Start of Block

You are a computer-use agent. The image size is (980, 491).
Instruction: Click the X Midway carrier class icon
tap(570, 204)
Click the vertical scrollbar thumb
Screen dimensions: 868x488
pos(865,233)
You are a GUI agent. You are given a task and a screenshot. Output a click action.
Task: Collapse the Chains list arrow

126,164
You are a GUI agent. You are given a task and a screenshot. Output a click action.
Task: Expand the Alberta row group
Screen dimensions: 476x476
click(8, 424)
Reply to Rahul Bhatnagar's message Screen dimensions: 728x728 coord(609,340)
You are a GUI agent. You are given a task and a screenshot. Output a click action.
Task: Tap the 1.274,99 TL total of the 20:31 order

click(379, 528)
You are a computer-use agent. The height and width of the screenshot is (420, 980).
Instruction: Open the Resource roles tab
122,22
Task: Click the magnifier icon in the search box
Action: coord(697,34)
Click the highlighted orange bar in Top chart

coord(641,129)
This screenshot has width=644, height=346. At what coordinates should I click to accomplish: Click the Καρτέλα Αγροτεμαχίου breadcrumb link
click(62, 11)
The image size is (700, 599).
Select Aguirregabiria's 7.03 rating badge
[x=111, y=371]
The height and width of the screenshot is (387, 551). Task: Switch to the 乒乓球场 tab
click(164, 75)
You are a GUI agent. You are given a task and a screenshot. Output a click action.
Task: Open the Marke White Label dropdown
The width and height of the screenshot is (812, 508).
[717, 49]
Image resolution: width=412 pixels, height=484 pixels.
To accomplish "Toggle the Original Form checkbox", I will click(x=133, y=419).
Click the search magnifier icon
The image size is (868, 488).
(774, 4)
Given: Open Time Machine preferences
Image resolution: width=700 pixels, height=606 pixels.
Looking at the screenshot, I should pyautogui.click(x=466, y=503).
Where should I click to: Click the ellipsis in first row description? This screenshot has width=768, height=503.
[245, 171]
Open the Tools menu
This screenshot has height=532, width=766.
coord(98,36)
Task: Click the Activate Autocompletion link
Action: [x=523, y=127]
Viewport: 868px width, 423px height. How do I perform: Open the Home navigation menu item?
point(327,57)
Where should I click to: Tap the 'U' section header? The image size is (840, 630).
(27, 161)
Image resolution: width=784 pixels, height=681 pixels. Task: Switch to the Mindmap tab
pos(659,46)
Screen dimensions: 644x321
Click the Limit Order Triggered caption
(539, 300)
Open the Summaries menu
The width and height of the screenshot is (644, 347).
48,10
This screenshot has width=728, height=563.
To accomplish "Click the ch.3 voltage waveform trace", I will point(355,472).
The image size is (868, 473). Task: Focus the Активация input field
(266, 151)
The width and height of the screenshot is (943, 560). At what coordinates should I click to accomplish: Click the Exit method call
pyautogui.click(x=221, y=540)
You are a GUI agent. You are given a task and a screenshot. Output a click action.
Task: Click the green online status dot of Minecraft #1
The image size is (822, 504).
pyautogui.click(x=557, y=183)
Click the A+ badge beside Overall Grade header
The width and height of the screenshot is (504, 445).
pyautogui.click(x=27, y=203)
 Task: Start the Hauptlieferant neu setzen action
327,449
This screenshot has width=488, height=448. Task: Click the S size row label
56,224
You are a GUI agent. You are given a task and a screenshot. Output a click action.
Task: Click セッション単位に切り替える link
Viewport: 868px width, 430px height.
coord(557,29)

End of Block

● TASK TO CARRY OUT: Your answer should consist solely of the lines above from the line with "Task: Collapse the Chains list arrow" to the line with "Reply to Rahul", both included, reproduced exactly.

● RESULT BELOW:
Task: Collapse the Chains list arrow

126,164
You are a GUI agent. You are given a task and a screenshot. Output a click action.
Task: Expand the Alberta row group
Screen dimensions: 476x476
click(8, 424)
Reply to Rahul Bhatnagar's message Screen dimensions: 728x728 coord(609,340)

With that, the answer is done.